I also made frequent use of Radio Electronic and Popular Electronic magazines.
For clarification, Richard as smart as he was, wasn’t able to teach. To him, I was too fucking stupid. Or so he said.
In reality, he just didn’t have any type of parenting skills. His father had fled his family early on and grandma took Richard and Doug back to Fort McMurray in Alberta. And grandma also had bugger all of parenting skills. I guess the Residential Schools were so intent on beating the Indian out of the kids that they forgot to teach the kids how to function in society.
And Richard had no ability to pass on knowledge. If you asked him a simple question, and you didn’t understand his explanation, he would get greatly upset. So yeah, one learnt not to ask Richard anything. I was just much more peaceful that way.
While I was working for Vincent and Ravi, I became involved with Bob Becker. Bob owned two companies. One was Trans-American Construction, the other was Trans-American Video Amusements. I don’t know what Trans-American Construction did, but Trans-American Video Amusements was his video game route.

*MATERIAL PROVIDED*:
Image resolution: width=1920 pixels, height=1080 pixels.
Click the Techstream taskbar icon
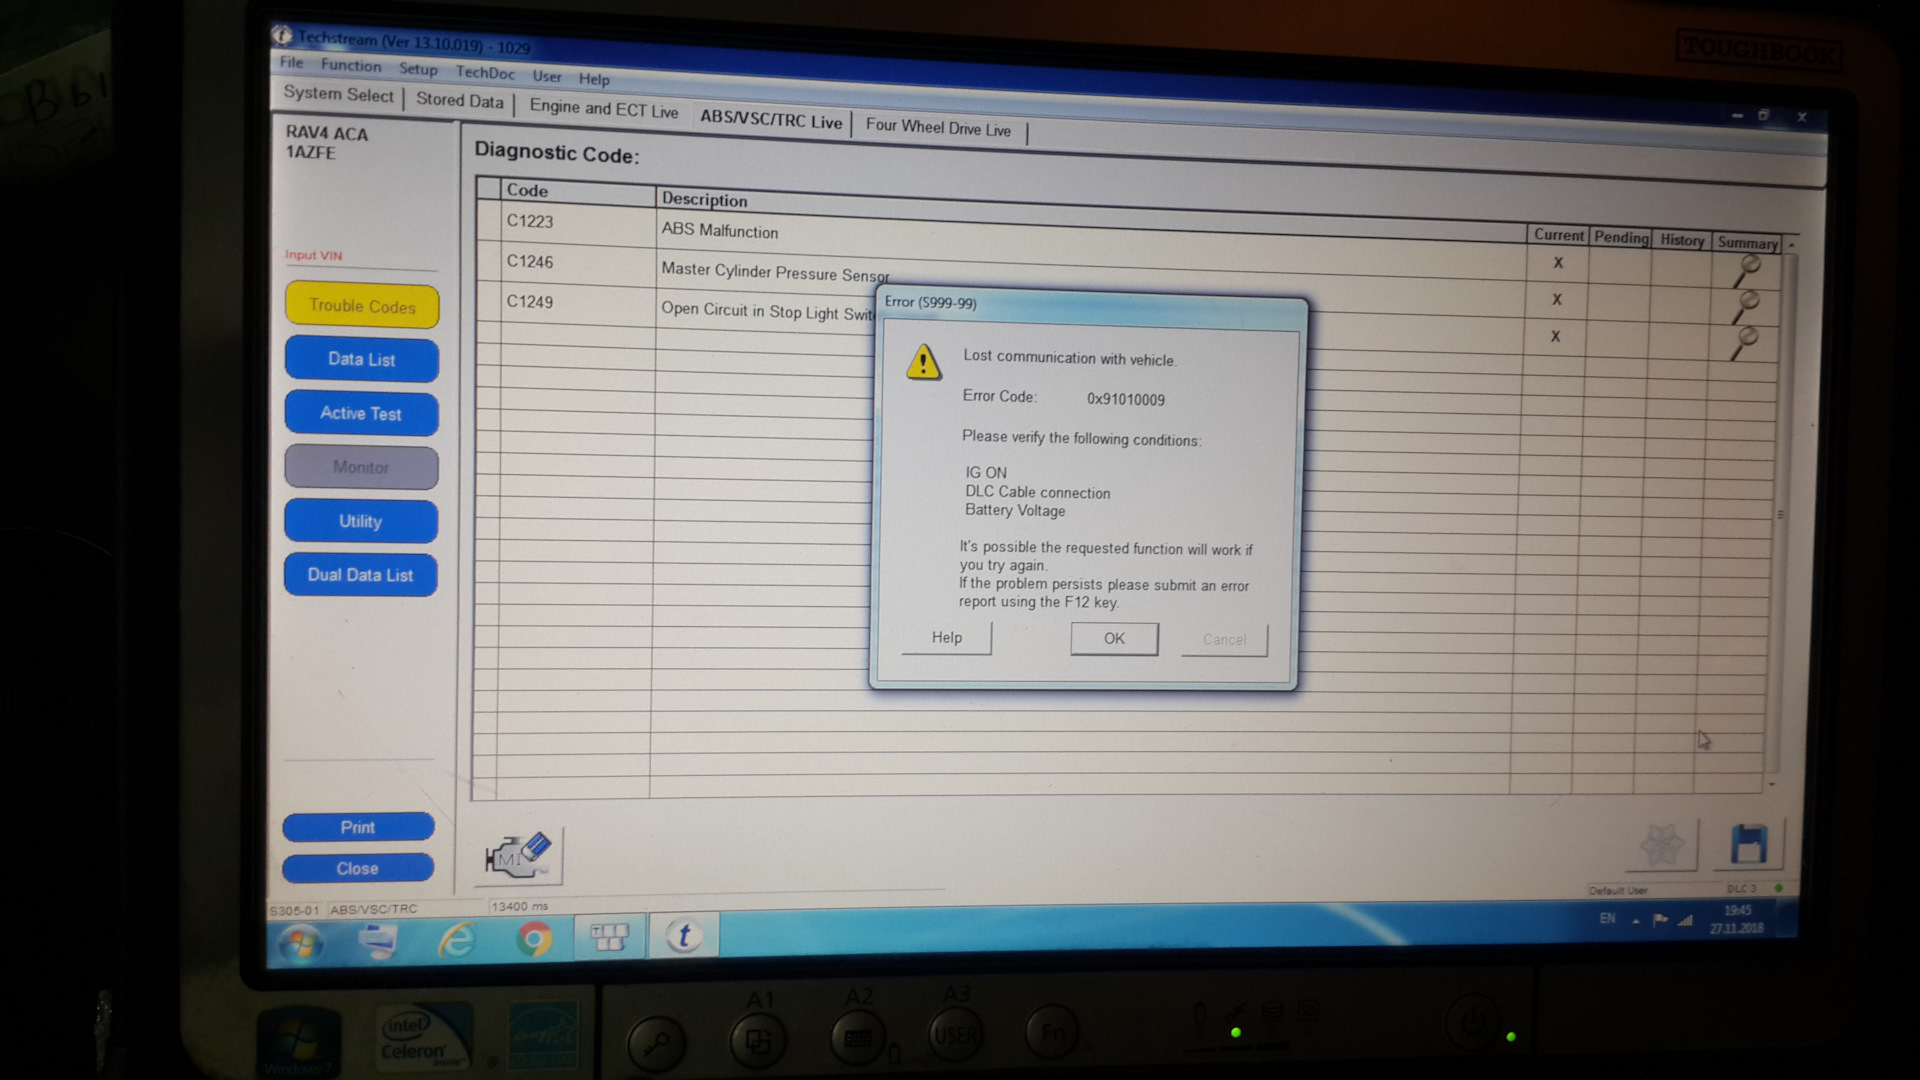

*PROBLEMS AND TASKS*:
a – Print everything in the memoir excerpt from "I also made" down to "peaceful that way.".
b – List every person the memoir excerpt mentions by name.
c – Go on with the memoir excerpt from its last sentence.

*RESPONSES PER TASK*:
a –
I also made frequent use of Radio Electronic and Popular Electronic magazines.
For clarification, Richard as smart as he was, wasn’t able to teach. To him, I was too fucking stupid. Or so he said.
In reality, he just didn’t have any type of parenting skills. His father had fled his family early on and grandma took Richard and Doug back to Fort McMurray in Alberta. And grandma also had bugger all of parenting skills. I guess the Residential Schools were so intent on beating the Indian out of the kids that they forgot to teach the kids how to function in society.
And Richard had no ability to pass on knowledge. If you asked him a simple question, and you didn’t understand his explanation, he would get greatly upset. So yeah, one learnt not to ask Richard anything. I was just much more peaceful that way.

b – Richard, Doug, Vincent, Ravi, Bob Becker

c –
Bob had exclusive agreements with Hasty Market to place two video games into each store in the Windsor to Toronto corridor. Bob also had an exclusive agreement with Holiday Inn to place video games into all of the hotels from Niagara Falls to Oshawa. There were also other locations that Bob had, mainly convenience stores and donut shops.
Bob always wore tan khakis, a cowboy hat, and cowboy boots. Almost everyone called him the Jewish Cowboy. Bob never liked my father very much. Bob said that he couldn’t understand why my father wasn’t the least bit concerned that I would stay at the workshop until late at night and almost all day on the weekends. When I left school after the start of grade 9, Richard started charging me $200.00 rent for my bedroom. This blew Bob away. He couldn’t understand what Richard was doing.
Bob was upset that Richard didn’t seem to care that I wasn’t going to school anymore. Richard couldn’t understand that this wasn’t the 1960s anymore and that grade 8 drop outs couldn’t just walk into a 30-year military career.
Bob once got furious with my father. Bob said that after everything he had been through and after all that was taken away from him, here was my father, not showing an ounce of concern.
I never knew why Bob seemed to always get upset with my father.
It wouldn’t be until the summer of 1987 that I would discover the reason why Bob was upset with my father.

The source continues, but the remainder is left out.